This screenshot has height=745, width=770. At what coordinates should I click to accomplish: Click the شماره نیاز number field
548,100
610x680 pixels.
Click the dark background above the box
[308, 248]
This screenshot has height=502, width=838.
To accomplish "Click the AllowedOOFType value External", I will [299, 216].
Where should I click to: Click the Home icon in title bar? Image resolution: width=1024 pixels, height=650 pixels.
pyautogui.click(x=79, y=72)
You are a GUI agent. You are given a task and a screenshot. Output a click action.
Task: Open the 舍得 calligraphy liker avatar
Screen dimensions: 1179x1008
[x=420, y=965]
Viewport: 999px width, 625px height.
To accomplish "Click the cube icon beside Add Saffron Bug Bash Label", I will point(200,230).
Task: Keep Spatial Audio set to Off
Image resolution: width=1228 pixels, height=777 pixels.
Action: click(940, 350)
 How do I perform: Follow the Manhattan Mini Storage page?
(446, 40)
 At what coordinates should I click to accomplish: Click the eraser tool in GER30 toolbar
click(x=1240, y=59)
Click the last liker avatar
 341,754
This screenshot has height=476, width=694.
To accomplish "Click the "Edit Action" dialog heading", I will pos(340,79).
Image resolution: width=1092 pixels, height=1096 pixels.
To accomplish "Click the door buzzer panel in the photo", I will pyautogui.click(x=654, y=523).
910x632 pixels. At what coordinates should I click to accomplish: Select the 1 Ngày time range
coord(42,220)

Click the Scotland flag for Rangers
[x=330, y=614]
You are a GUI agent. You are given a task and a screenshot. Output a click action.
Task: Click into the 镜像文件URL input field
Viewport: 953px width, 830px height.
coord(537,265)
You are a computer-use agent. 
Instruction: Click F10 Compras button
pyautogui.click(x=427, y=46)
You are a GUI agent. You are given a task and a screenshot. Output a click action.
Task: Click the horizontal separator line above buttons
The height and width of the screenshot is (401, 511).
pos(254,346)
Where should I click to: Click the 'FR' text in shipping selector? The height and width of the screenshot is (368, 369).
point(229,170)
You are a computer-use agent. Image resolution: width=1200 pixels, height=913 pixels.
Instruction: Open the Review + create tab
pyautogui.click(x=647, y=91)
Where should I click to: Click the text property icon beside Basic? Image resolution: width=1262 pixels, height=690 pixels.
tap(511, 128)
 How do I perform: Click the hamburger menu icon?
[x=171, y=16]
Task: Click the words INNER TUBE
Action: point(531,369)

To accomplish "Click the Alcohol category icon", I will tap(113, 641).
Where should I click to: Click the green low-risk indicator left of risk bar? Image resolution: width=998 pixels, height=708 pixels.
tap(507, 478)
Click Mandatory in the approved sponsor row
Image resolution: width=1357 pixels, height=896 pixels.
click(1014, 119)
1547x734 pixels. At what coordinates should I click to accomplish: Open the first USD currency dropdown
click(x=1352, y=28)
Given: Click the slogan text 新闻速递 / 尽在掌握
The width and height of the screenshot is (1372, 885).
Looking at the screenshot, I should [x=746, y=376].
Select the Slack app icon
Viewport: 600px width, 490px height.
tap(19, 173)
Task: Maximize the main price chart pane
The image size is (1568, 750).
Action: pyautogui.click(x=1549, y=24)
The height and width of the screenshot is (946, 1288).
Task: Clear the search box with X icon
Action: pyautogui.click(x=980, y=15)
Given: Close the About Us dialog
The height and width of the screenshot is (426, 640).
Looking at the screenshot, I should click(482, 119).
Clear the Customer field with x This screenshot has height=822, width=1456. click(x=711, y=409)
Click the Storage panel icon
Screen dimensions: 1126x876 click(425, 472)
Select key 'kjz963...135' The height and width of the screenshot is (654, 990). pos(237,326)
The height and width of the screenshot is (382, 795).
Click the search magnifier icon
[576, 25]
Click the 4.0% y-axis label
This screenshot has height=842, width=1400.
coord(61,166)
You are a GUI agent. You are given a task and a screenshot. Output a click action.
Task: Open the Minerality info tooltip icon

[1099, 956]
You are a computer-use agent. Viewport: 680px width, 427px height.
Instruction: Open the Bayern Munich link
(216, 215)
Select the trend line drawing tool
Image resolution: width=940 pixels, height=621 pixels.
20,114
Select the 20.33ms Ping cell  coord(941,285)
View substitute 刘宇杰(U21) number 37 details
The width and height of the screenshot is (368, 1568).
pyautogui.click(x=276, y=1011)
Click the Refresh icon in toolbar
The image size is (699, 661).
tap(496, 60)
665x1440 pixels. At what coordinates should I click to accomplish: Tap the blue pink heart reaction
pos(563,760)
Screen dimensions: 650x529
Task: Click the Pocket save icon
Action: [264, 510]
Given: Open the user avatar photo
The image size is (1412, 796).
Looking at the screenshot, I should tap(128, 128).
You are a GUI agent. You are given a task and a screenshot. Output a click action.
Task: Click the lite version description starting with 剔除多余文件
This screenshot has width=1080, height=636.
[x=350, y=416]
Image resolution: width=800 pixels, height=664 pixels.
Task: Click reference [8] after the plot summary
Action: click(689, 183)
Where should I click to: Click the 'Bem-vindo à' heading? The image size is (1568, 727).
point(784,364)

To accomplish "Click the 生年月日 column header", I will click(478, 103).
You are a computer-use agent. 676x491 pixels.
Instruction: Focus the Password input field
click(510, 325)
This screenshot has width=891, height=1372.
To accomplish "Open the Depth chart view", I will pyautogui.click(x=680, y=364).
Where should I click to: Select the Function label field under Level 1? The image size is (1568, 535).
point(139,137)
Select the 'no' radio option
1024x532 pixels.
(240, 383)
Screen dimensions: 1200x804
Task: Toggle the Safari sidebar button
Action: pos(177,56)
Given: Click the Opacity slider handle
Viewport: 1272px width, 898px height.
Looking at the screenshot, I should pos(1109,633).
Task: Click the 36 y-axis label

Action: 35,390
------------------------------------------------------------
■ WHAT TO WORK ON:
The required output is every line above from the one with "Task: Click the horizontal" down to the one with "Select key 'kjz963...135'", restated word for word, ends included.

■ EXERCISE ANSWER:
Task: Click the horizontal separator line above buttons
The height and width of the screenshot is (401, 511).
pos(254,346)
Where should I click to: Click the 'FR' text in shipping selector? The height and width of the screenshot is (368, 369).
point(229,170)
You are a computer-use agent. Image resolution: width=1200 pixels, height=913 pixels.
Instruction: Open the Review + create tab
pyautogui.click(x=647, y=91)
Where should I click to: Click the text property icon beside Basic? Image resolution: width=1262 pixels, height=690 pixels.
tap(511, 128)
 How do I perform: Click the hamburger menu icon?
[x=171, y=16]
Task: Click the words INNER TUBE
Action: point(531,369)

To accomplish "Click the Alcohol category icon", I will tap(113, 641).
Where should I click to: Click the green low-risk indicator left of risk bar? Image resolution: width=998 pixels, height=708 pixels.
tap(507, 478)
Click Mandatory in the approved sponsor row
Image resolution: width=1357 pixels, height=896 pixels.
click(1014, 119)
1547x734 pixels. At what coordinates should I click to accomplish: Open the first USD currency dropdown
click(x=1352, y=28)
Given: Click the slogan text 新闻速递 / 尽在掌握
The width and height of the screenshot is (1372, 885).
Looking at the screenshot, I should [x=746, y=376].
Select the Slack app icon
Viewport: 600px width, 490px height.
tap(19, 173)
Task: Maximize the main price chart pane
The image size is (1568, 750).
Action: pyautogui.click(x=1549, y=24)
The height and width of the screenshot is (946, 1288).
Task: Clear the search box with X icon
Action: pyautogui.click(x=980, y=15)
Given: Close the About Us dialog
The height and width of the screenshot is (426, 640).
Looking at the screenshot, I should click(482, 119).
Clear the Customer field with x This screenshot has height=822, width=1456. click(x=711, y=409)
Click the Storage panel icon
Screen dimensions: 1126x876 click(425, 472)
Select key 'kjz963...135' The height and width of the screenshot is (654, 990). pos(237,326)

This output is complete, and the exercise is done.